Three million humans were killed in and around Bengal, by the Britishers and grain-hoarders. An explicit decision was taken at the highest level of the British government to kill Indians by shipping stupendous quantities of grain stocks for the armies in Europe and to feed humans in Britain. This has been exquisitely documented recently by Madhusree Mukherjee in her book, Churchill's Secret War. The provisional government of Free India, led by Subhas Chandra Bose, made an offer of sending 100,000 tonnes of rice as assistance. This was during the Burma campaign. Our non-Nazi benign lords refused it. The armies were fighting the war after all. Our war, indeed. Our army. The brown officers of the Indian Army earned their medals from the British for their collaboration. And the show went on. During the whole period of the war, the number of civilian deaths due to war and repression in Britain was approximately 67,000. In Bengal alone in 1943-44, it was three million. It is with the survivor's sadness that we have been so dehumanised to go so far as to compare death numbers to demand justice, accountability and yes, reparation.
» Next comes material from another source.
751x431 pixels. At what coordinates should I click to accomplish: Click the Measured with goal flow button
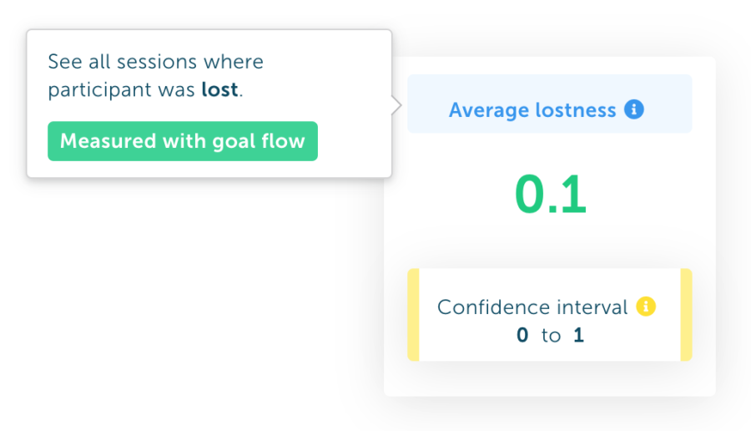click(x=183, y=141)
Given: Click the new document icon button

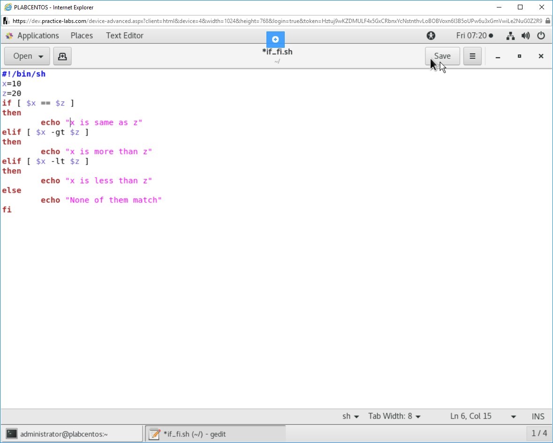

It is in perfect order to want reparation from Britain. It is not an unheard of thing. West Germany gave reparations to Israel due to its genocide of Jews. The gypsies have not got reparation; they do not have a country and they are persecuted everywhere. But what about our countries - India and Bangladesh? Do our governments have any vision of compassion and a spine? To build a world where killers of people will not go scot-free but will be shamed and humiliated, is what the humanity of the brutaliser's stock and the sons and daughters of the accidental survivors among the brutalised must demand. Be it war or genocide, people who kill must atone for their sins, in terms set by the brutalised. We shall not forget genocides. At least this the dead demand from us, the survivors.